Its enhanced potency and long half-life enable it to be administered intravenously just once per week, as opposed to vancomycin, which typically involves multiple daily infusions. This simpler dosing regimen may reduce the need for the continued presence of IV lines in some patients, and could potentially reduce local and bloodstream infections.
Dalbavancin has a favourable pharmacokinetic profile since the drug is not a substrate, inducer or inhibitor of cytochrome P450 enzymes and there is no need to monitor drug levels.
Evidence for efficacy in pivotal Phase III trials
Dalbavancin has shown solid evidence of efficacy in three Phase III studies in patients with complicated skin and soft tissue infections and in a Phase II study in catheter-related bloodstream infections (CR-BSI), where it proved superior to vancomycin.
In the randomised, open-label Phase II clinical trial, 67 patients with CR-BSI caused by suspected or documented gram-positive pathogens were treated with either two doses of dalbavancin one week apart or vancomycin twice daily for 14 days.
The primary endpoint was a composite of clinical and microbiological responses 21 days after the end of treatment; 87% (20 out of 23) of dalbavancin-treated patients responded to therapy compared with 50% (14 out of 28) of those treated twice daily with vancomycin.
In the Phase III clinical trials, dalbavancin met the primary and secondary endpoints of non-inferiority in comparison with linezolid, cefazolin or vancomycin; three commonly used standard-of-care antibiotics for complicated skin and soft tissue infections.
The vast majority of the patients treated in these studies had infections caused by Staphylococcus aureus, with more than 400 patients infected with MRSA.
In April 2011, Durata initiated a randomised, double-blind, double-dummy phase III clinical trial, knwn as DISCOVER-1. The study is being conducted under a special protocol assessment agreed with the FDA and is scheduled to be completed by September 2012. It will enrol 556 patients with acute bacterial skin and skin structure infections.
The study will compare the efficacy and safety of dalbavancin with vancomycin and linezolid.

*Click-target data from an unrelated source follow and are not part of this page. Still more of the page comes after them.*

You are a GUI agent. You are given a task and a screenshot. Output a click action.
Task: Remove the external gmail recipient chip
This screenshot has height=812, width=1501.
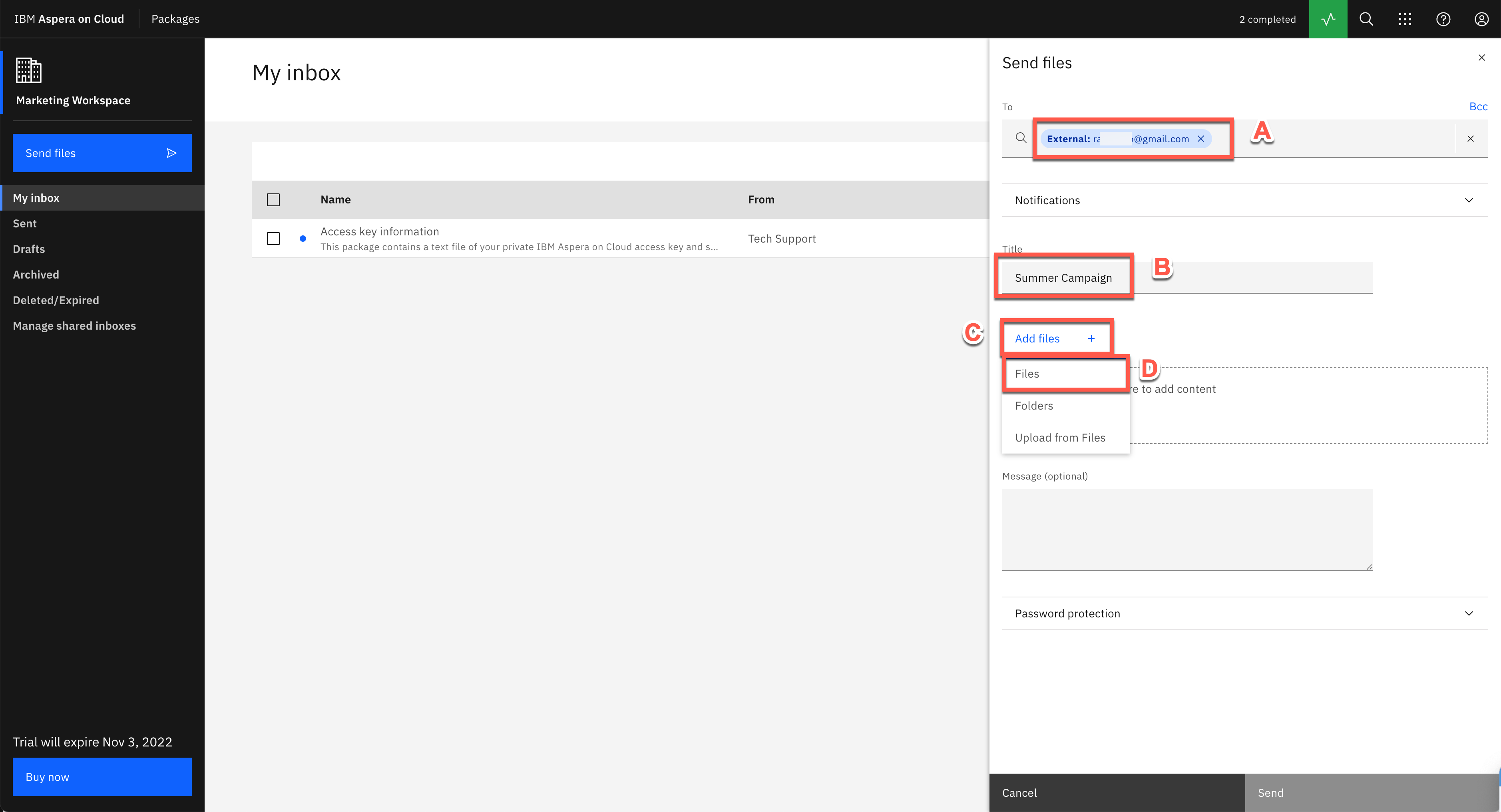click(1201, 139)
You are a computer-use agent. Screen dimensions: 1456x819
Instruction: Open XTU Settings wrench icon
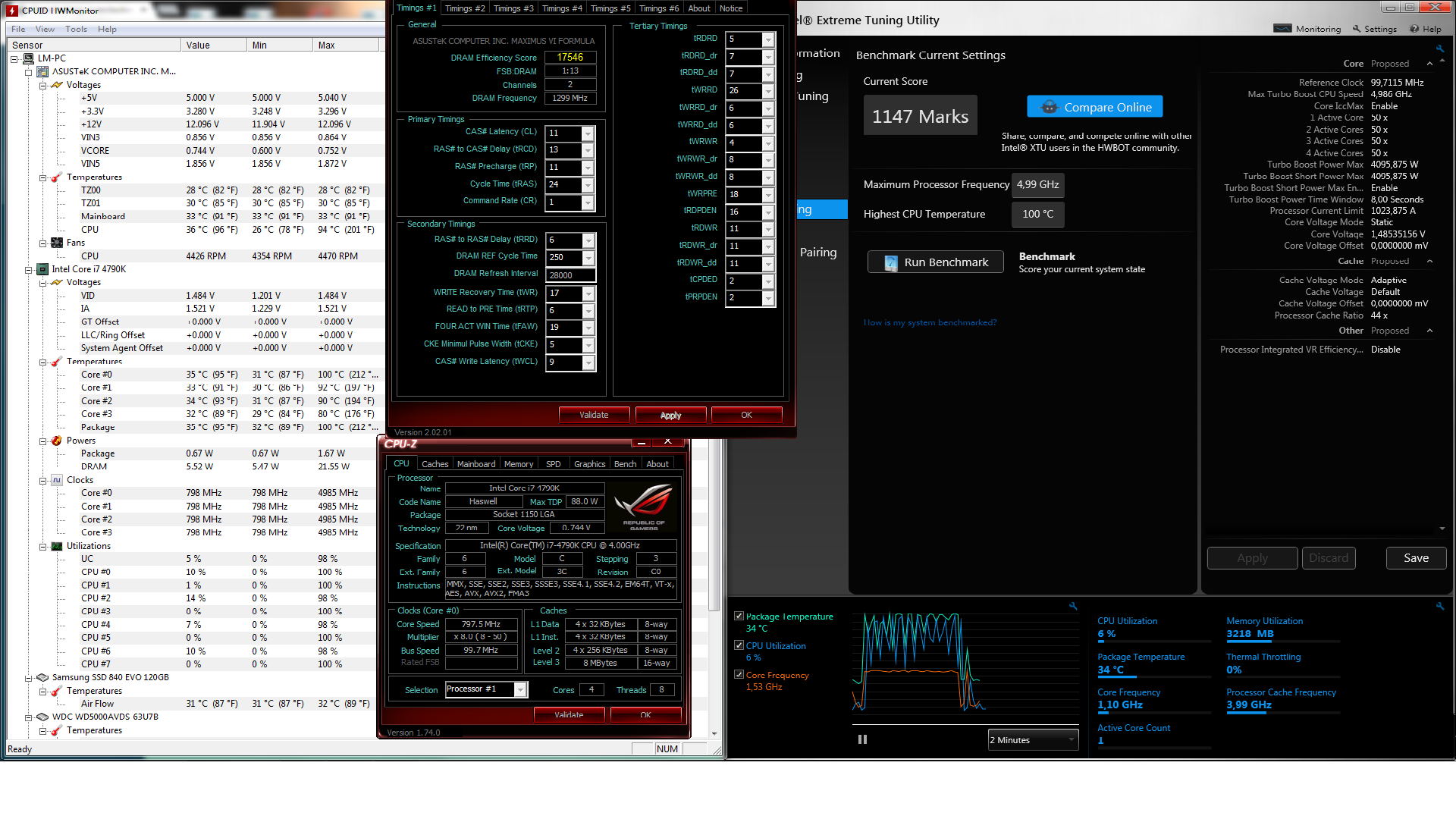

The primary outcome measure of the study will be to find the early efficacy of the drug after 48-72 hours of therapy.
In an era of rising rates of bacterial resistance to commonly used antibiotics, new agents are urgently needed to treat bacterial infections effectively and halt the spread of resistant strains.
This need is arguably greatest in the hospital environment where rates of bacterial resistance are highest. MRSA is a particular problem because it displays resistance to most classes of antibiotics.
Although the hospital antibacterial market represents only a third of all antibacterial sales, increasing antibiotic resistance in the hospital environment has increased the demand for more effective antibiotics making it an attractive sector for new antibacterial agents. As a potential successor to vancomycin, dalbavancin appears well placed to succeed.